They did road-test new material on 360 and if memory serves me well it wasn't very good.

I just don't think it has to be so rigid.....it is basically a set pattern...album release, tour it for ages, silence, album release, tour it for ages and rinse and repeat.

Maybe the shorter tour after the last album is or  was intended as a step away from that but it appears they may be caught in another circle they get trapped in (the overworking things in the studio one)...

I just feel it would be refreshing if they came out and played shows 'out of the cycle' they could do shortish length tours and it wouldn't matter if they were in a period of writing, recording, or in a period where they weren't really working on anything as such...

I believe that playing and being a band (i mean being on the road and together) is a real trigger for creativity and it is my belief it is inspiration that they may be lacking these days - just playing to people a bit more regularly and being a band could help.

But as I say to ask a band who have worked a certain way for so long to change at this point of their lives and careers is probably unrealistic - other interests/priorities etc....

Alas it is pretty inevitable that it is rigid – because they’re a huge corporation now and have been for a couple of decades and longer.  They’re no longer “just a band”.  Going out on tour means involving livenation and other corporate entities.  The long silences between records and tours also reflects the fact they live ultra-rich lifestyles which I guess are a bit too comfortable to motivate great art.  Bono also has his political projects, which involve him meeting many other super-rich individuals - the people with the power, not Joe Public.  None of this helps them remain prolific and relevant to the vast majority of their audience.

Playing more regularly would perhaps help keep them in touch with ordinary folk, but not the sort of people our Nige would like: did you notice how international the audience was at the o2 last year?  Compare that to the audience we see in the Red Rocks video.  Does playing live inspire creativity?  Not sure U2 have ever really been big on writing new material while on tour - Zooropa was the last attempt?  Zooropa is a decent album but lacks the intensity of AB or Pop.

Carry on writing reasonable and nuanced posts and maybe we can both avoid more censorship  :P

Haha...i think it was one of my reasonable and nuanced posts (I think i have 3 of them in total now) that woke the button pressers from their slumber - with the unwanted side effect of our banter being censored.... :)

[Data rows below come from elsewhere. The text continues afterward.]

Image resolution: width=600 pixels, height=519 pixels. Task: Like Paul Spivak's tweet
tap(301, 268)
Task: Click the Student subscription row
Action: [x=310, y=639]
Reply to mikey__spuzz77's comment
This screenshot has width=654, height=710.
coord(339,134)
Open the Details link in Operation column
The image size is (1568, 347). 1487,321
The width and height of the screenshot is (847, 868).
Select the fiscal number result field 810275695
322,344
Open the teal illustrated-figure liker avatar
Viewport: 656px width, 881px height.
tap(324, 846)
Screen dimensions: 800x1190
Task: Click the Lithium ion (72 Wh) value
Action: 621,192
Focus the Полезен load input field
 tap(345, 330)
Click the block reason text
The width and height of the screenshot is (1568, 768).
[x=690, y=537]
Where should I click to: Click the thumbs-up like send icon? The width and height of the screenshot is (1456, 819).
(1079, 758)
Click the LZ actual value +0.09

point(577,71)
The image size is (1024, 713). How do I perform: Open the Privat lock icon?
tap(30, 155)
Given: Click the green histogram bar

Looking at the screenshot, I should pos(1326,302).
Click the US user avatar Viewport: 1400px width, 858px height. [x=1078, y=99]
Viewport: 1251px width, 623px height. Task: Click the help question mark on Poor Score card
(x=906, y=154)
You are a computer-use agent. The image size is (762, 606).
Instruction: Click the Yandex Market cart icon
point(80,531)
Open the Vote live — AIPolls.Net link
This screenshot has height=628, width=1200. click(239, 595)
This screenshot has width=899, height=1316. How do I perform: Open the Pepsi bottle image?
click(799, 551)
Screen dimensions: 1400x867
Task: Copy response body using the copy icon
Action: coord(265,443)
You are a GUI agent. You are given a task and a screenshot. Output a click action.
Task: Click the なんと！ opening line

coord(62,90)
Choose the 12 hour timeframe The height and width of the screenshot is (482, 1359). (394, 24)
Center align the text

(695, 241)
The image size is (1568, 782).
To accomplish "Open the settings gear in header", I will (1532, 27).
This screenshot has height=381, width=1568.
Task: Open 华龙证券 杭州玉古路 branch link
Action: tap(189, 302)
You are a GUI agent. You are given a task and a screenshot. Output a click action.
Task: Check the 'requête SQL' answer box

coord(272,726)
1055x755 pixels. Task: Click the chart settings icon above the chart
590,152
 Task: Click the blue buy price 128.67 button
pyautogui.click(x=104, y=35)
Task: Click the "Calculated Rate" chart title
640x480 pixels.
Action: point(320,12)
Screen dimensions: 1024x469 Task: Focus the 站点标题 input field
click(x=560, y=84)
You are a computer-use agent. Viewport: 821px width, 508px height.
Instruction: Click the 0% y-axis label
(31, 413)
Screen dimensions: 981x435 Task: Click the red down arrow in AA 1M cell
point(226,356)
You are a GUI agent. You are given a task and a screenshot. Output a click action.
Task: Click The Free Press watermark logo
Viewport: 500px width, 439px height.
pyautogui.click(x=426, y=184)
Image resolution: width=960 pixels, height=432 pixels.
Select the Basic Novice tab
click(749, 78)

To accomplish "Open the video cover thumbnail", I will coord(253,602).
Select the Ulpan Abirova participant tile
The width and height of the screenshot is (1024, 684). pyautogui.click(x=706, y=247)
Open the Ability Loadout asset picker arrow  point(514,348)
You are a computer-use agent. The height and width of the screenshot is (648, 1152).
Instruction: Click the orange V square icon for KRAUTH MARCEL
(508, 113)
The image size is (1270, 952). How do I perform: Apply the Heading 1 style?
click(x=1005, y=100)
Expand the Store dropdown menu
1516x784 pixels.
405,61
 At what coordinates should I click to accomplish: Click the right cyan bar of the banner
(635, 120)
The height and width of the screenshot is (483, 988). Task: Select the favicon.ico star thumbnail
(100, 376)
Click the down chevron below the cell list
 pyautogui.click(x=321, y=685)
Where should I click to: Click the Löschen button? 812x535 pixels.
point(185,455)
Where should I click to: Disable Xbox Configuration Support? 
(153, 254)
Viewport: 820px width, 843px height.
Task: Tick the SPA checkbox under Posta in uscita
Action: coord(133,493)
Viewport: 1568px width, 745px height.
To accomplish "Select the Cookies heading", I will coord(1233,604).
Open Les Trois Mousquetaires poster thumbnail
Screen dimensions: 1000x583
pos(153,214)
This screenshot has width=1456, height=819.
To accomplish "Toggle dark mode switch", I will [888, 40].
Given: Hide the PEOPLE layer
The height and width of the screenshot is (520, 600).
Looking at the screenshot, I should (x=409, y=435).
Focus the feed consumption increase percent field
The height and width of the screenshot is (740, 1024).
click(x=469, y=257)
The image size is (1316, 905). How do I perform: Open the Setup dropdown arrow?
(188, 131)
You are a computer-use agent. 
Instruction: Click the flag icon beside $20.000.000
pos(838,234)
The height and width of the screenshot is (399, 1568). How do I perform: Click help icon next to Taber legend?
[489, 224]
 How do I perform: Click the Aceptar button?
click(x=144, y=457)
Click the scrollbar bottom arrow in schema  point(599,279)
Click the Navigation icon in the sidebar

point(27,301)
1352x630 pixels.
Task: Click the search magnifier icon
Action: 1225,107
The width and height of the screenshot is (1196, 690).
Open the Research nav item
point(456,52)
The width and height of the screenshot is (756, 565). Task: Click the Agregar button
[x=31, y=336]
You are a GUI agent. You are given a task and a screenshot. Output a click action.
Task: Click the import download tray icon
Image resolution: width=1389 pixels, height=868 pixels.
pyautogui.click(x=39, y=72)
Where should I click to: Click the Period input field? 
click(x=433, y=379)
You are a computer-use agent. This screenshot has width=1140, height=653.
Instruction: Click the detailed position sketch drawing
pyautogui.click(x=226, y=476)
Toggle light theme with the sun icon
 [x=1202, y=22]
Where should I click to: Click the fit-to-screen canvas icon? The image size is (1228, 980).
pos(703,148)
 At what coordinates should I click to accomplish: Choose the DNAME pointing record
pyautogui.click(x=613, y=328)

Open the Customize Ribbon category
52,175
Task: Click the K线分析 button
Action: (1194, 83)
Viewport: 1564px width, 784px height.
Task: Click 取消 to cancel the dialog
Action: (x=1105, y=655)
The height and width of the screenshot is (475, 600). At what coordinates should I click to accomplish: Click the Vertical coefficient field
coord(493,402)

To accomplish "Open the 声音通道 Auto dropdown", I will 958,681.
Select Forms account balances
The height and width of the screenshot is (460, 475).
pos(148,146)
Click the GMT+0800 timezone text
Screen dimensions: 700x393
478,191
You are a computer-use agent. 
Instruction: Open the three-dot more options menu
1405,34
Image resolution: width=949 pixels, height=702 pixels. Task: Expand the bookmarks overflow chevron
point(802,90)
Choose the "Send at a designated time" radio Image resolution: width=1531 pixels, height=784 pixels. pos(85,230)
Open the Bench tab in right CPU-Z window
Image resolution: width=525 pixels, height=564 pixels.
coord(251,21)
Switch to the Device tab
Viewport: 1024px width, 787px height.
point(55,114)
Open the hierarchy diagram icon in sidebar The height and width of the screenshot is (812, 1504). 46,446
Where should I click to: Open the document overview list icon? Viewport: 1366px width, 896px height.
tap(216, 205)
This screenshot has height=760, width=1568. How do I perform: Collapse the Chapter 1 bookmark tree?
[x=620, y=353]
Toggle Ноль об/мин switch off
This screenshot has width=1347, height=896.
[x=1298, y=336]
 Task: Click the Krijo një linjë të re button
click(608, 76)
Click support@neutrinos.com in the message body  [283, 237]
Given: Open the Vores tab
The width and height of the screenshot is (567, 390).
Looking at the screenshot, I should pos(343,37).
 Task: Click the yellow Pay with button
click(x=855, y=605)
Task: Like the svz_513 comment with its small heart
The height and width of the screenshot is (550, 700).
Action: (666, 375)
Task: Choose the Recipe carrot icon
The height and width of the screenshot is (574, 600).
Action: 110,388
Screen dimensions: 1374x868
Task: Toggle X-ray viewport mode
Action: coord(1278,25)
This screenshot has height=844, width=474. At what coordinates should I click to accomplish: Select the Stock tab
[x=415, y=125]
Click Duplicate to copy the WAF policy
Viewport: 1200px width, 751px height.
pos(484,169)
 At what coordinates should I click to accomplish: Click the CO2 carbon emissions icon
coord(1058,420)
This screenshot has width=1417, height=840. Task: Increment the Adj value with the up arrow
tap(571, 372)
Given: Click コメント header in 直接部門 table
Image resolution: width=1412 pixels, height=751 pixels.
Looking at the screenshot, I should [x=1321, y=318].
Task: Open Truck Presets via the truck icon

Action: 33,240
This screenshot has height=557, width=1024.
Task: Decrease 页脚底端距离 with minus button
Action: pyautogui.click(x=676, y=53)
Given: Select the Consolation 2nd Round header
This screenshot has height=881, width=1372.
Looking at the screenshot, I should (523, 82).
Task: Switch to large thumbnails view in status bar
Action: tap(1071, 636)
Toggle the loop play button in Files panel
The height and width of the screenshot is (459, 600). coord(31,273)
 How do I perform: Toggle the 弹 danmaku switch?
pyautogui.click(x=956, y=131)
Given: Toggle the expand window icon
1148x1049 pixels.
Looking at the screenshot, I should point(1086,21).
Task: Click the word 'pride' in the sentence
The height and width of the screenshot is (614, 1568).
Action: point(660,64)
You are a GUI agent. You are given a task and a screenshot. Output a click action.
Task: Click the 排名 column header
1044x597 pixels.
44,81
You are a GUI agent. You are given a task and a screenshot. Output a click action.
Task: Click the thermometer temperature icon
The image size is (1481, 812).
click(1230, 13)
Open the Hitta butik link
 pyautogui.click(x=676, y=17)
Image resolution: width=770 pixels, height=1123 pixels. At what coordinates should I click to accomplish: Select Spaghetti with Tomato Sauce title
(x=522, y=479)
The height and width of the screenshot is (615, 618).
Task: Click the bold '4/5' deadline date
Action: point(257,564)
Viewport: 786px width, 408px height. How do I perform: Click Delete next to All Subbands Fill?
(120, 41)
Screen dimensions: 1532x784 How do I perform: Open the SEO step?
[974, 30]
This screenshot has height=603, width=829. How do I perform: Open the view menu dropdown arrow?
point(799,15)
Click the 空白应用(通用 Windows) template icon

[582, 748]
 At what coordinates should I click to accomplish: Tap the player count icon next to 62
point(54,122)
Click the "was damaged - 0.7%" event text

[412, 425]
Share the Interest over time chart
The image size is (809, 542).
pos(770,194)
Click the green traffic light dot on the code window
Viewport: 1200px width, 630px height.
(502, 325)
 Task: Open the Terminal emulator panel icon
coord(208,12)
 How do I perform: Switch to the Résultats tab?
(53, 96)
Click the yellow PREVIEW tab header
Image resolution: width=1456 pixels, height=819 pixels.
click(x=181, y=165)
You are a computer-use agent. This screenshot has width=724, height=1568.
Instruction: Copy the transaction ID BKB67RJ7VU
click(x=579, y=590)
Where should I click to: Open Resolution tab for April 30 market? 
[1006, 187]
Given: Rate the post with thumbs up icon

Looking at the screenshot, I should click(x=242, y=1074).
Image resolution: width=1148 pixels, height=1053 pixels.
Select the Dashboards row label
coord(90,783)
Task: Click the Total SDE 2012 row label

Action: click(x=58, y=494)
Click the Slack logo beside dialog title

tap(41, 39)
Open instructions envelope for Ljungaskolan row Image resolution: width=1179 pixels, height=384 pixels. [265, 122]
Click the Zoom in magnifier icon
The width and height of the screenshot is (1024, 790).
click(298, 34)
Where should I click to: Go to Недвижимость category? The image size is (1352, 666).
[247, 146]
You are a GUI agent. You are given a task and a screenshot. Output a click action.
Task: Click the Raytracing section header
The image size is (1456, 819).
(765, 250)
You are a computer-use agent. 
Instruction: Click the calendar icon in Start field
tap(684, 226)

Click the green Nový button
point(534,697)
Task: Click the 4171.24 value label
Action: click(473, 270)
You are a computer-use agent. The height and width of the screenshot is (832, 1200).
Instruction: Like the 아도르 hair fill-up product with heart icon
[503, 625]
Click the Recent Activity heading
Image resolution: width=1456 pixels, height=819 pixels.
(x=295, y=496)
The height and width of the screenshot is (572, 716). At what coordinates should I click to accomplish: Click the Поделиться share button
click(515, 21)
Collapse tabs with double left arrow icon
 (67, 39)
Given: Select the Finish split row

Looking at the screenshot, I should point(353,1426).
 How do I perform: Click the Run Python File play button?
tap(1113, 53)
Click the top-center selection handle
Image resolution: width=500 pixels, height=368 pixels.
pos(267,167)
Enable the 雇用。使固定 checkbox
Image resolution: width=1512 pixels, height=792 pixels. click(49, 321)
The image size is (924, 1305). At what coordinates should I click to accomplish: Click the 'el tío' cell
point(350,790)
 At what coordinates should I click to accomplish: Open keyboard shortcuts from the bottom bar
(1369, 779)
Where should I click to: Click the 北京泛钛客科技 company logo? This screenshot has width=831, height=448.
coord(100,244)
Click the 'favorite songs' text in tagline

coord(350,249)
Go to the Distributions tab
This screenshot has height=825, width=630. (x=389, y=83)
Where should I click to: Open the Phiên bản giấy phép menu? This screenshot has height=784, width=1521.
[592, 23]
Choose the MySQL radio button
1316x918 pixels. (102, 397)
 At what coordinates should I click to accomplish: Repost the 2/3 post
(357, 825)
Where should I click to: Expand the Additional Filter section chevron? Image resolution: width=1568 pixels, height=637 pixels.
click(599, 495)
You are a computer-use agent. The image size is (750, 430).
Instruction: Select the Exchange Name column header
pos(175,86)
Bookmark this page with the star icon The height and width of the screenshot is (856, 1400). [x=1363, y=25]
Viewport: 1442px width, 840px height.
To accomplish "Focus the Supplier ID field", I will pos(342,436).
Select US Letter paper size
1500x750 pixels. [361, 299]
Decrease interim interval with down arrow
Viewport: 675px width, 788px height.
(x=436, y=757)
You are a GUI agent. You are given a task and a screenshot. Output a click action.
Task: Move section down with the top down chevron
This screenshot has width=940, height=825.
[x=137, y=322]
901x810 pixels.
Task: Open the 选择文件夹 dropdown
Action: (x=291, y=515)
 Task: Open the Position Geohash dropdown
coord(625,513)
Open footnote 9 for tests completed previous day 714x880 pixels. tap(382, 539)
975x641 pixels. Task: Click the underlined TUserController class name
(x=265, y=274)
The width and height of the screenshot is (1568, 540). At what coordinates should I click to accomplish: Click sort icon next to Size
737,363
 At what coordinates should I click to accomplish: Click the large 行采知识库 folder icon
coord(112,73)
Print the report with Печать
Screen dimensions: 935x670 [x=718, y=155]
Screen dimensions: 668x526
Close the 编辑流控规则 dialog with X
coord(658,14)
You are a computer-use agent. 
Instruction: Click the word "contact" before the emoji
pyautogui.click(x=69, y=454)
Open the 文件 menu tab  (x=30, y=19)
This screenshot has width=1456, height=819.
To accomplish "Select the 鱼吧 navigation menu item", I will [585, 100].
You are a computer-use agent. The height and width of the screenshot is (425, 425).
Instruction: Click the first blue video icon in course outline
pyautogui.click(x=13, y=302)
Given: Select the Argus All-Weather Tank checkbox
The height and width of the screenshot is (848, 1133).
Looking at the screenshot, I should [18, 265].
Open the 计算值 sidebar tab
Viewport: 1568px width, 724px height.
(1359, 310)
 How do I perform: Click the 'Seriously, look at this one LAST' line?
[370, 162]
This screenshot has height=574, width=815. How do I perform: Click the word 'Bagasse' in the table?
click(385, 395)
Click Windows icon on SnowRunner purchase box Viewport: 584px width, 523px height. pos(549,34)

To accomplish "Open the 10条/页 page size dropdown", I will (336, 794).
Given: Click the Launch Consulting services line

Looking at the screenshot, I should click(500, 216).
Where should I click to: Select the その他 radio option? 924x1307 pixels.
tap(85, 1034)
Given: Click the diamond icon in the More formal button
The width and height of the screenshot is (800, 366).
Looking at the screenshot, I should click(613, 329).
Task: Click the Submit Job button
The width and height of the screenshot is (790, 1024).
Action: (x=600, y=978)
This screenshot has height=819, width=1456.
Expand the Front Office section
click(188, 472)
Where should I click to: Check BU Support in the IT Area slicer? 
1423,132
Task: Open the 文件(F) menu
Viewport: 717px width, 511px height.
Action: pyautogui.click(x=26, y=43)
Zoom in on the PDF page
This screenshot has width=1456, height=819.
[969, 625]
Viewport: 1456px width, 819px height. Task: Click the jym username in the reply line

That's two more than I've achieved - only a matter of time till I am banned... then you'll miss me!

Trying to think of bands who have made great albums whilst touring.  Sticky Fingers by the Stones was partly recorded on tour.  The Pixies dry-ran all their material for the first few albums live.  I remember them touring Doolittle tracks before recording the album - perhaps not a great example as the Pixies stuff was all written by Charles, not written as a collective interactive process.  But I'm sure there's plenty of other examples of bands creating decent new material whilst on tour. 

Speaking of enticing purple things didn't Prince record his classic song live?
You guys have some nerve waking me from my slumber. You really have no clue of what it takes to choose the right buttons to press. But to let you in on a little secret … we only go after certain members – the chosen few, and then we really turn the screws on them. We don’t want it to be fair – we just want it to be fun. Get over it. And yes, il_capo, you’ll be missed, but you’ll just have to chalk it up to collateral damage.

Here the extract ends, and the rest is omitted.